In the curve-export notebook code, which dataframe column is forward-filled after the Excel file is read?

-- START OF Page text --

TO DO:
- Implement differences between efficiency/power curve PSDs
- Update populated curve PSD to reflect Diameter units (Cell B3), Power (B4), Pwr/Eta cell (B5) 

##### Imports, File Setup

In [287]:
import os
import pandas as pd
import shutil
from openpyxl import load_workbook
import re

In [288]:
# This is the folder/file with the curve export csv
myDir = r"C:\Users\104092\OneDrive - Grundfos\Documents\10-19 Projects\12 NBS Curve PSD Separation\12.01 Original Files"
myFile = "GPC NBS Curves.xlsx"
filePath = os.path.join(myDir, myFile)

# This creates a dataframe of the curve export csv, and fills in the RPM(curve nominal) column
data = pd.read_excel(filePath, sheet_name='GPC curves - removed duplicates', index_col=False)
data['RPM(Pump data)'] = data['RPM(Pump data)'].ffill()

In [289]:
# This points to the curve PSD template to be used
templateDir = r"C:\Users\104092\OneDrive - Grundfos\Documents\30-39 Resources\32 GXS"

-- END OF Page text --
-- START OF Dataset extract --

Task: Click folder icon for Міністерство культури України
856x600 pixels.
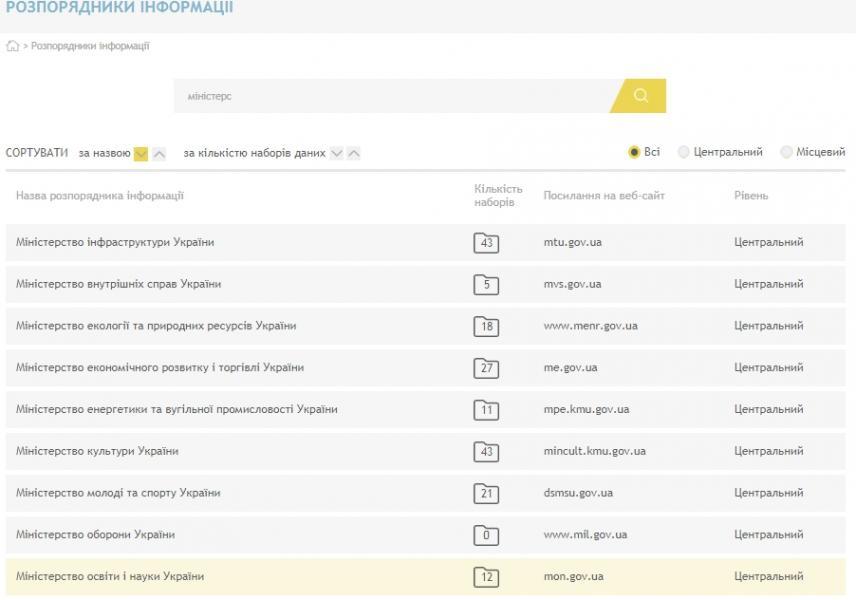Action: tap(486, 451)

-- END OF Dataset extract --

Written reply>
The 'RPM(Pump data)' column.